If the hair on your face is wiry and dark, you can try any of the aforementioned options for fine or gray hair. But most experts say you’ll be most satisfied splurging on laser treatments, which offer a nearly permanent solution; most people see at least a 90 percent reduction in regrowth. Expect to undergo eight to 12 treatments, each priced at $100 or more. Electrolysis is another option, but it will probably require more sessions because the electric current targets just one follicle at a time, making the process a bit slower (by contrast, lasers zap inch-wide areas, allowing the treatment to target more follicles in a single session). Finally, you too can wait to try Olay’s facial depilatory for coarse hair, as noted above.

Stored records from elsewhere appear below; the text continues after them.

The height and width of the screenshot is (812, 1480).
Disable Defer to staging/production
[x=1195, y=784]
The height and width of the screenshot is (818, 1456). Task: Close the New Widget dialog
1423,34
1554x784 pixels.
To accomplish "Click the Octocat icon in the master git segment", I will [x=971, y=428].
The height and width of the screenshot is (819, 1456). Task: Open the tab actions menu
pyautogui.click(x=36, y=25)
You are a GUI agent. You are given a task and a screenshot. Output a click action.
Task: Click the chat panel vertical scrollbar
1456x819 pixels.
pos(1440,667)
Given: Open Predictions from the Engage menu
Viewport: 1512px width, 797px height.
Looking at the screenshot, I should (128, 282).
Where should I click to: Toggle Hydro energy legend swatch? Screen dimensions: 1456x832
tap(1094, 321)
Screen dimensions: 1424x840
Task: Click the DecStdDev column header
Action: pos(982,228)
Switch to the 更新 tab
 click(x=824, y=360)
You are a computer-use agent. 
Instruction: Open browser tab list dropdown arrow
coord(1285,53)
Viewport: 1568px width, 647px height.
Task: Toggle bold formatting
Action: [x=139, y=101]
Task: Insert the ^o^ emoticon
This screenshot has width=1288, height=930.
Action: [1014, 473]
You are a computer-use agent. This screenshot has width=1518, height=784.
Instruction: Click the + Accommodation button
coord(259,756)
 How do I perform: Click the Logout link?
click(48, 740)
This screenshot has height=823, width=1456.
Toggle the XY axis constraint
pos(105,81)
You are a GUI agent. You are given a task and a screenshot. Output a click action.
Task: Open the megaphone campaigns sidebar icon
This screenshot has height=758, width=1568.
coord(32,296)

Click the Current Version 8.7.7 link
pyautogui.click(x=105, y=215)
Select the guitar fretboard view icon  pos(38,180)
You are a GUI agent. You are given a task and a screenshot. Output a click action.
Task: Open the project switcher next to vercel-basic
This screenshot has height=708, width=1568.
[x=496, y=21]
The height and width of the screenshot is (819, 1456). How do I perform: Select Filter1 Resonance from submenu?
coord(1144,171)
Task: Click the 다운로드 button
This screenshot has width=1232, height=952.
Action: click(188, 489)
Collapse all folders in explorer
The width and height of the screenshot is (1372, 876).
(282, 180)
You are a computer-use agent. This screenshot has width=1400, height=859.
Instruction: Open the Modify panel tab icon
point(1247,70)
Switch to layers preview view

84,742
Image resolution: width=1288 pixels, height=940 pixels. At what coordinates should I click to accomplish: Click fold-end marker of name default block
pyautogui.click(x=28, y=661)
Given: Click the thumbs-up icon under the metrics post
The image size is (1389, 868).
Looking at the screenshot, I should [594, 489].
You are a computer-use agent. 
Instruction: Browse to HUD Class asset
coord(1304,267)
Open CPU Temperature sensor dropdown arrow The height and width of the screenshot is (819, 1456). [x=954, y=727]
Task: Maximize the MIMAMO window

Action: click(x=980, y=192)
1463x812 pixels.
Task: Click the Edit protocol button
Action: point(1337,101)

4. You’ve got: less body hair
“As you age, most women see a reduction in body hair on their legs, underarms and bikini line,” says Cirillo-Hyland. Although generally a good thing, since this means you can skip the daily shave, it doesn’t completely eliminate the need to groom. So if you’re over the whole razor thing, consider Depilar, a two-step treatment that costs less than lasering and promises a nearly permanent (90 percent) reduction in body hair of all shades. How it works: First, the hairy area is waxed to empty out the hair follicles; then it is slathered with a gel containing the enzymes trypsin and chymotrypsin, which destroy cells responsible for hair growth. Expect to undergo six to eight 10-minute treatments (each $40 or more), about two months apart. A yearly touch-up may be necessary. If your sparse body hair is darker than your skin, you may also find success with an at-home laser. These devices zap follicles just like in a doctor’s office, although it usually takes longer to see results. We like the Tria Hair Removal Laser ($395; triabeauty.com). Or try Sally Hansen’s new Simply Smooth Hair Remover ($11; drugstores). This depilatory finishes the job in three minutes, then washes away, as does the hair it removed.
5. You’ve got: sensitive body skin
At home, it’s probably time to retire depilatories, since most formulas contain hair-dissolving chemicals that can induce inflammation. The same is true of waxing—unlessthe wax is sugar based. Sugar wax sticks less to skin than traditional wax does, reducing the likelihood of contact dermatitis. Many salons carry sugar wax; do-it-yourselfers can try Shobha Sugaring Kit for Body and Bikini ($30; myshobha.com). Shaving may be your safest at-home option, but choose a razor with three or more blades, such as the Schick Hydro Silk Razor ($10; drugstores), which cuts hair close to the skin, preventing chafing. And if you’re after a more permanent solution, most pros say you can get lasered (unless you’re fair haired; then you’re not a good candidate). “Lasers don’t affect the skin’s surface, just the area beneath it,” says Neil Sadick, MD, a New York–based dermatologist. Ditto for electrolysis, which zaps the roots of hair (fair or dark) with an electric current but shouldn’t affect the skin.